= Extracted information =
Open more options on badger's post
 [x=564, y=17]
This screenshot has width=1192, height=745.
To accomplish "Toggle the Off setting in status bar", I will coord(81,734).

---

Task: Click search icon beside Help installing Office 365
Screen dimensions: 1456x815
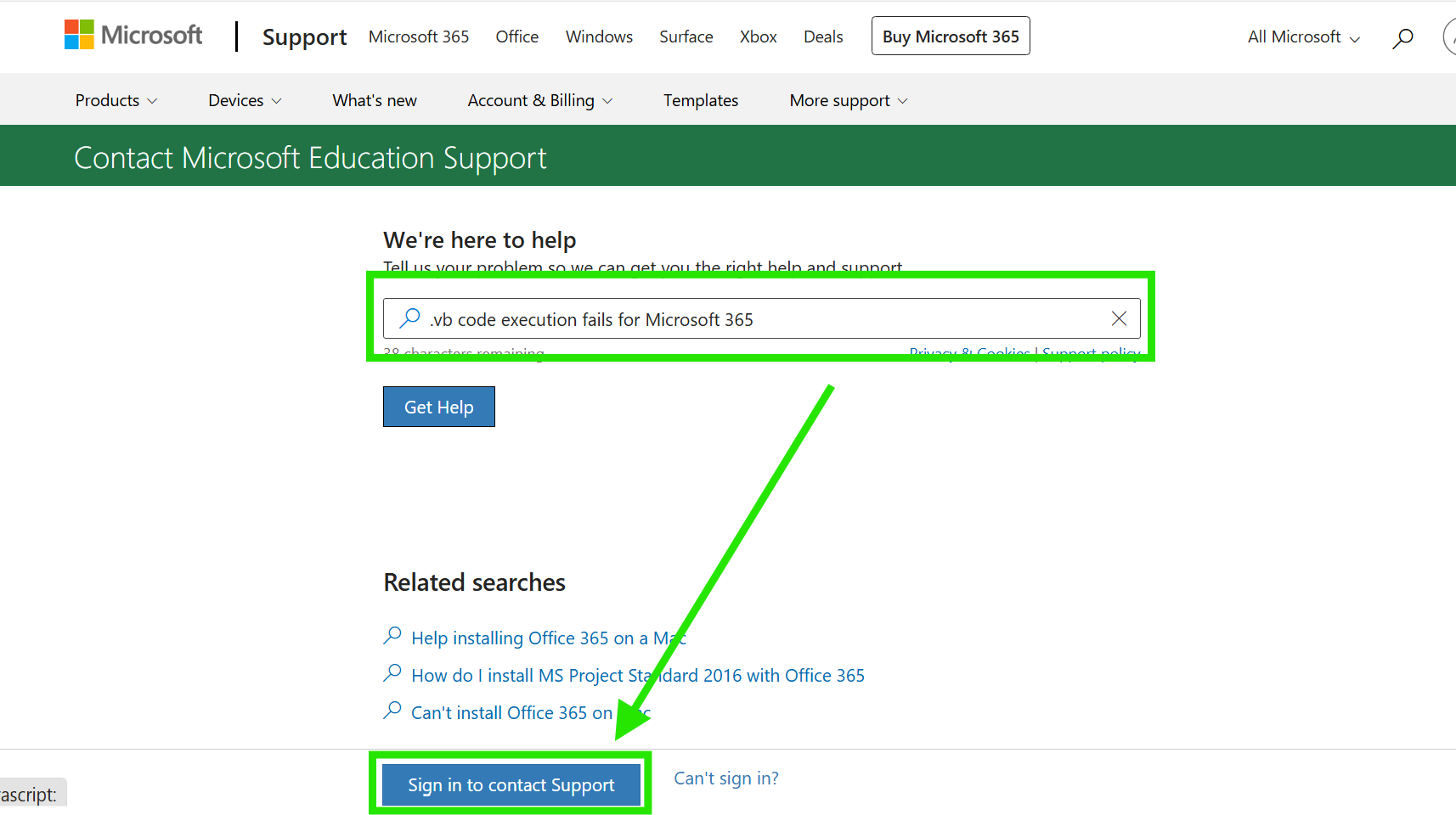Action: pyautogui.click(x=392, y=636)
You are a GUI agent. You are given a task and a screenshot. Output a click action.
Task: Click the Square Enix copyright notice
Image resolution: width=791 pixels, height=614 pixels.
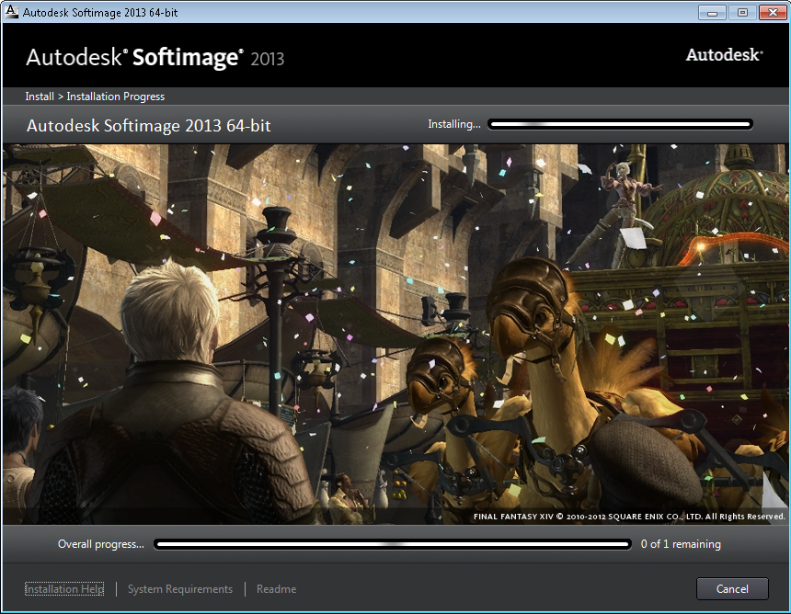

= About this task =
In the data above, retype exactly and only the lines between the one holding "Task: Click the Square Enix copyright notice" and the one holding "Image resolution: width=791", inclusive.

= Finished task =
Task: Click the Square Enix copyright notice
Image resolution: width=791 pixels, height=614 pixels.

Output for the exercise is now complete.